Gigabyte X299X Aorus Xtreme Waterforce Review i9 10980XE

Gigabyte X299X Aorus Xtreme Waterforce Review

Test Setup

Both the Intel Core i9-10980XE and Gigabyte X299X Aorus Xtreme Waterforce will be used for our testing, but we were curious how well an existing motherboard would utilise the new boost speeds and so we’ve also run a set of stock tests on the original X299 Rampage VI Extreme. Our results pages will contain the motherboard result graphs first, with the CPU ones below to save you tabbing between both reviews.
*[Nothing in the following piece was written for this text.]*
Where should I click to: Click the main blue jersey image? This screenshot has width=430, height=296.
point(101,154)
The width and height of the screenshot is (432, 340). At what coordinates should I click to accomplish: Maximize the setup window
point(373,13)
Gigabyte X299X Aorus Xtreme Waterforce
Intel Core i9-10980XE
ASUS Rampage VI Extreme – Stock Tests
Corsair LPX 3200 – Stock Tests
Corsair Dominator Platinum ROG Edition – OC Tests
G.Skill Trident-Z 3600 – OC Tests
Corsair RM1000i
Corsair MP500 512GB
Corsair H110i GT
Windows 10 

Gigabyte X299X Aorus Xtreme Waterforce Review 

Overclocking

Despite the waterblock theoretically giving us more thermal headroom and therefore higher overclocking potential, the design of the VRM cooler doesn’t push enough water through it to really make a difference. Sure the CPU temperatures are lower that we saw on the ASUS Encore, but the Core i9-10980XE is too hot for even this setup to go much further. Still, 4.7 GHz across all eighteen cores is a biblical amount of performance potential.